Ref: 06 Ankara 6734 
 
1. (SBU) Summary:  Moving Turkey's informal economy (still estimated 
at over 40% of the Turkish workforce) into the formal economy and 
tax rolls again topped the International Investors Association of 
Turkey's (YASED) priorities for 2008.  During their November annual 
meeting in Ankara, YASED executive board members said they also plan 
to push the government to reform its system of taxation and 
incentives, reform vocational education, increase intellectual 
property rights (IPR) protection, attract more research and 
development (R&D), increase greenfield investment, and stay the 
course on the EU accession process.  These themes are not new and 
mirror many of their priorities for 2007.  End summary. 
 
2. (SBU) The informal economy, estimated at over 40% of the Turkish 
workforce, once again tops the list of international investor 
concerns, primarily because of the tremendous tax burden it puts on 
foreign companies who follow the rules.  According to the Istanbul 
Chamber of Industry survey of the top 500 industrial companies in 
Turkey, foreign corporations employed 28% of the workforce in 2006, 
but they pay a much larger share of the social security premiums and 
labor taxes because so many Turkish companies operate wholly or 
partly out of the tax system. YASED Secretary General Mustafa Alper 
said that while economy-minded officials in the government admit to 
the immense problem of the informal economy, there has not been much 
focus on implementing the necessary reforms or making progress on 
campaign promises since the elections. 
 
3. (SBU) YASED's second, and related, priority is to see the 
taxation and incentives system reformed. YASED would like to see the 
taxation system changed so that the burden is more evenly shared by 
domestic and international companies.  During the Ambassador's 
November 14 courtesy call with newly appointed Minister of Industry 
and Trade, Zafer Caglayan, Caglayan outlined for us the new draft 
commercial code his Ministry is preparing with the Ministry of 
Justice.  On incentive reforms, Caglayan mentioned moving away from 
the regional incentive plans currently favored by the GOT and 
focusing on attracting high-tech companies by offering tax cuts, 
lower social security contributions, and subsidized energy prices. 
 
 
4. (SBU) Items three through six on YASED's government agenda relate 
to Turkey's push to attract greenfield investment from high-tech and 
innovative companies.  According to Alper, many firms interested in 
investing in Turkey have difficulty finding the highly-trained 
workforce needed for high-tech production.  Therefore, YASED's board 
plans to push the government to reform the educational system to 
include more vocational education focused on technology. 
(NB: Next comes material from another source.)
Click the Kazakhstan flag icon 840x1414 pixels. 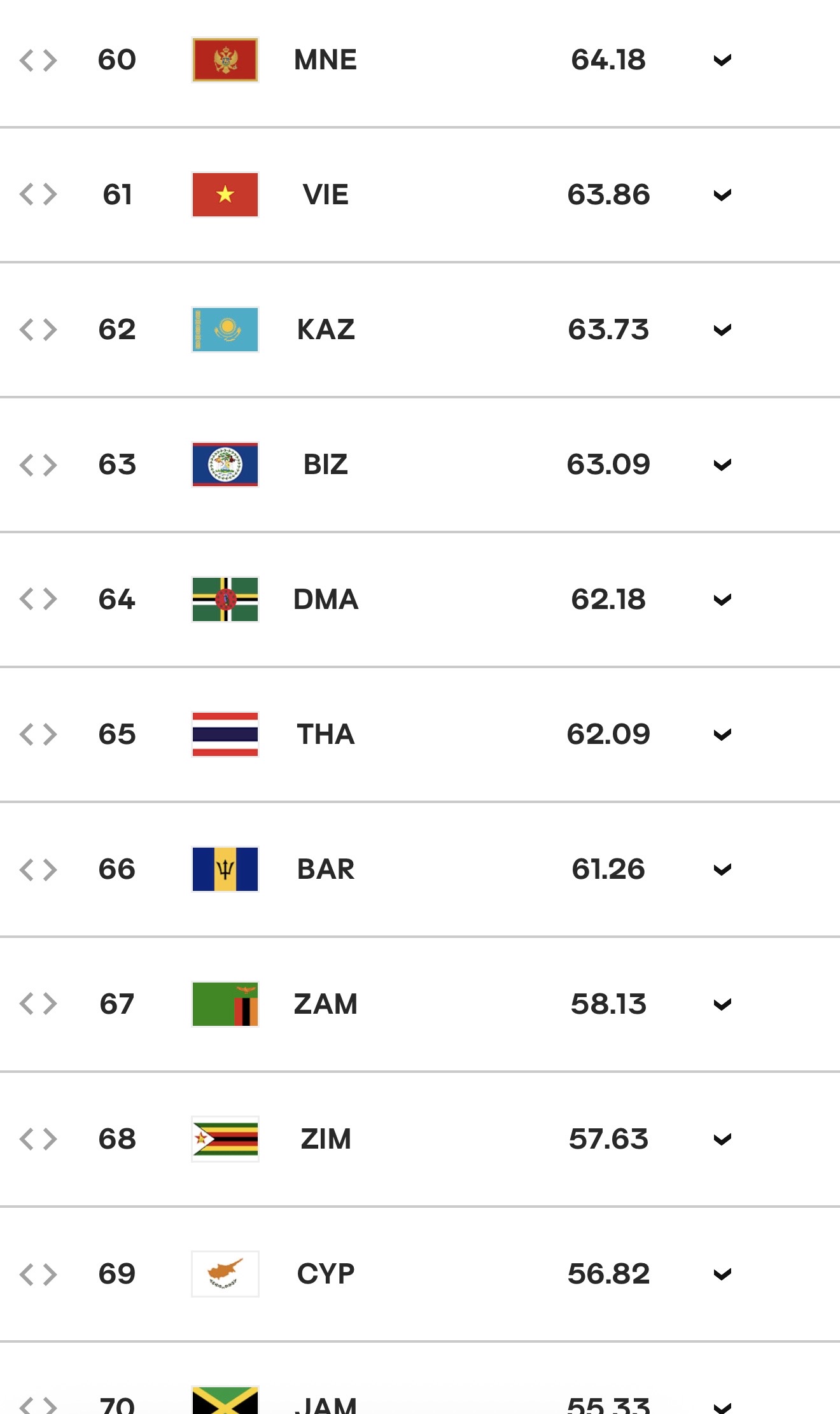click(225, 330)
Complementary to this is YASED's continued push to strengthen 
intellectual property protection in Turkey, thereby increasing 
investor confidence and international willingness to 
produce/manufacture here.  By strengthening education and 
intellectual property protection, YASED expects FDI in the research 
and development (R&D) sector will increase and bring the greenfield 
investment and job creation that Turkey needs.  As a final agenda 
item, YASED members reaffirmed their support for the EU accession 
process and will continue to encourage the government to stay the 
course on reforms 
 
5. (SBU) Comment:  YASED's 2008 agenda indicates that very little 
has changed in the past year as far as foreign investors are 
concerned.  The GOT's privatizations and the spate of recent bank 
purchases injected much-needed foreign capital into Turkey's growing 
economy.  But Turkey has yet to see a shift in its foreign 
investment mix from privatizations, mergers and acquisitions to 
greenfield investment.  That shift may require the government to go 
forward with several painful economic reforms.   End comment.